İlahi Komedya’nın dikkatli okumasından yazarının son derece geniş bir kültüre sahip olduğu anlaşılır. Hele bu kültürel ard alana yabancı bir okur açısından Komedya’ya ilk okumada nüfuz edebilmek oldukça güçtür. Komedyayı anlayabilmek için geniş bir kültüre sahip olmak gereklidir. Floransa canlı bir kent olmasına karşılık paralel bir kültürel hareketlilikten bahsetmek mümkün değildir. Dante’nin ilk biyografisinin yazarı Bruni onun entellektüel ilgilerine dair şu satırları yazmıştı; “ felsefe, teoloji, aritmetik ve geometri çalışarak, tarih metinleri okuyarak, değişik birçok kitabı gözden geçirerek, çalışmaları sırasında geceleri uyumayıp ter dökerek, dizelerinde süsleyip açımlayacağı ilmi edindi. ‘ Dante Cehennemde karşılaşacağı hocası Brunetto Latini’den ‘ insanın ölümsüzlüğe nasıl erişebileceğini öğrenmişti ‘. Dante hocasından sadece kendisini ölümsüzlüğe eriştirecek dizeleri yazmayı değil, iyi bir mektup yazarı ve hatip olmayı da öğrenecekti. Özellikle son ikisi Dante’nin Floransa’nın kamusal yaşamında etkili bir siyasi aktör olarak sivrilmesinde rol oynayacaktı.

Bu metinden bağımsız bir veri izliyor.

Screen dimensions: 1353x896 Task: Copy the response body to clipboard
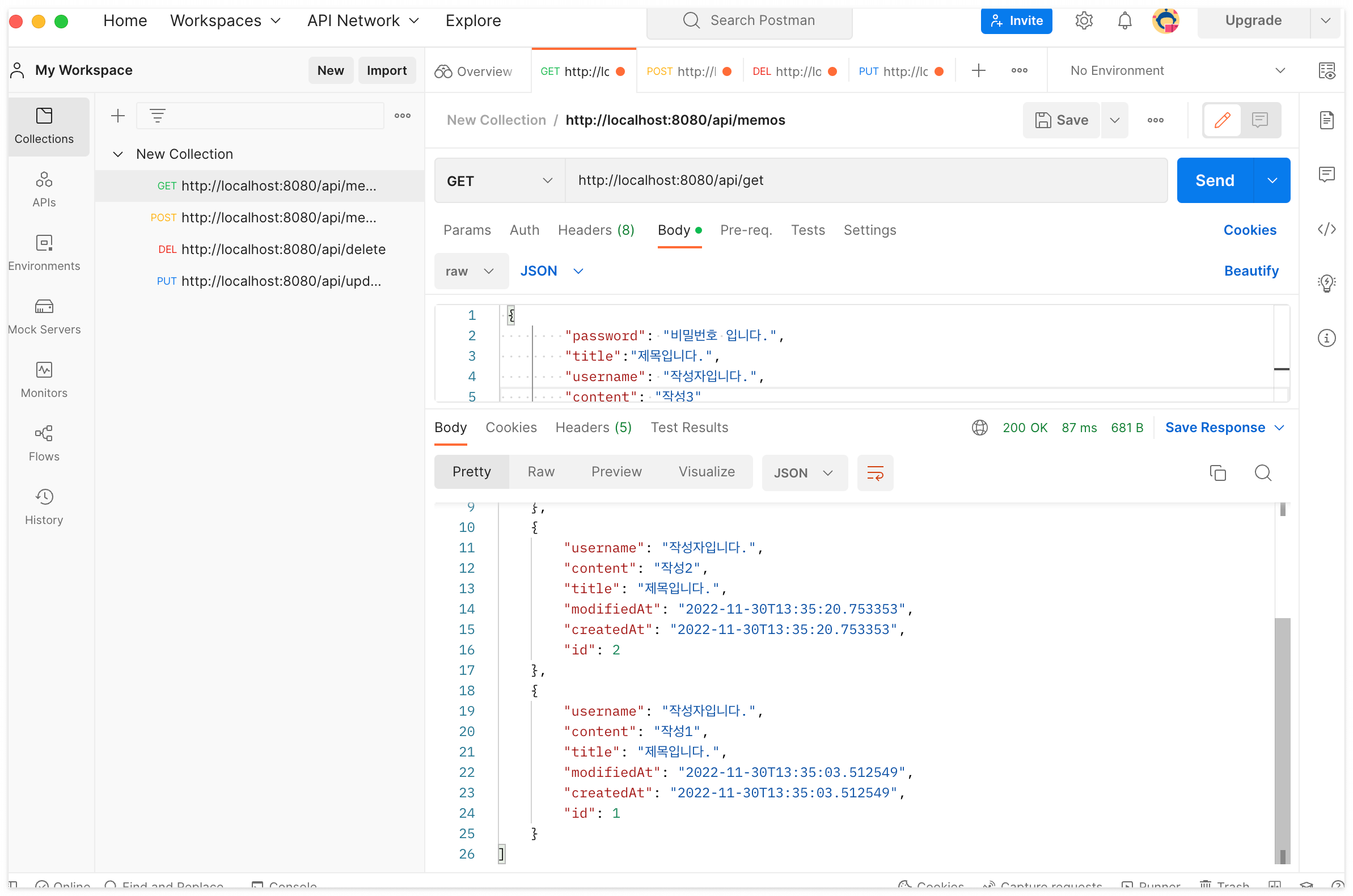(1217, 473)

Dante babasını çok erken yaşta kaybetti. Anlaşılan o ki babasından önemli bir serveti miras olarak aldı. Dante aristokratlara has bir yaşamı bu servet sayesinde sürdürebildi. O dönemde zenginliğin ölçüsü kabul edilen şehir dışındaki önemli arazilere sahipti. Evleri, arazileri, bağ ve zeytin bahçeleri bulunuyordu. Dante mülklerinin geliri ile hem entelektüel ilgilerini sürdürebiliyor hem de biraz sonra göreceğimiz gibi şehrin siyasetine dahil olabiliyordu. Dante son tahlilde sonradan olsa da aristokrat biriydi. Sürgünde geçecek hayatı ise başkalarının insafına kalacaktı. Başkasının ekmeğinin acılığından bahsederken işte bu aristokratik gururu devreye giriyordu.
13 ve 14.yüzyıl Avrupa’sında şehir yönetimlerinin karşısında iki merkezi güç bulunuyordu. İlki Şarlken’in mirasçısı sayılan Kutsal Roma-Germen İmparatorluğu varisi güçler diğeri ise Papalık. Biri dünyevi diğeri ilahi otoriteyi temsil ediyordu. Papalık taraftarlarına Guelfler İmparatorluk destekçilerine Gibelin’ler deniyordu. Guelfler yerel özerkliği ve Cumhuriyetçi idareyi savunuyordu. Kuzeyin soylu aileleri İmparatorluğu, büyük kentler Papalığı destekliyordu. Fakat bir süre sonra Guelfler de kendi içlerinde aklar ve karalar olarak ikiye bölündü. Aklar İmparatorluğu, Karalar Papalığı desteklemeye başladı. Bu bölünme Dante’nin sürgün hayatının başlamasına neden olacaktı.
İktidarın sık sık el değiştirdiği bu dönemde Dante etkili bir siyasi figür olarak sahnenin en önünde bulunuyordu. İleride pişmanlıkla belirteceği tercihleri onu siyaset oyununun merkezine taşımıştı. Dante gibi birinin oyunun dışında kalabilmesi o günkü şartlarda mümkün değildi. Çünkü siyasetin dışında bir kamusal yaşam yoktu. Belki daha geri planda kalabilirdi. Ama Bloom’un altını çizdiği muhteşem kibri böyle bir şeye pek izin vermezdi. Medicilerin, Makyavelli’nin başına gelen şey çok daha ağır biçimde Dante’nin başına gelmişti. İçinde yer aldığı hizip iktidar mücadelesini kaybettiği için Dante hakkında ağır iddialarda bulunularak sürgüne gönderildi. Malına mülküne, servetine el konuldu.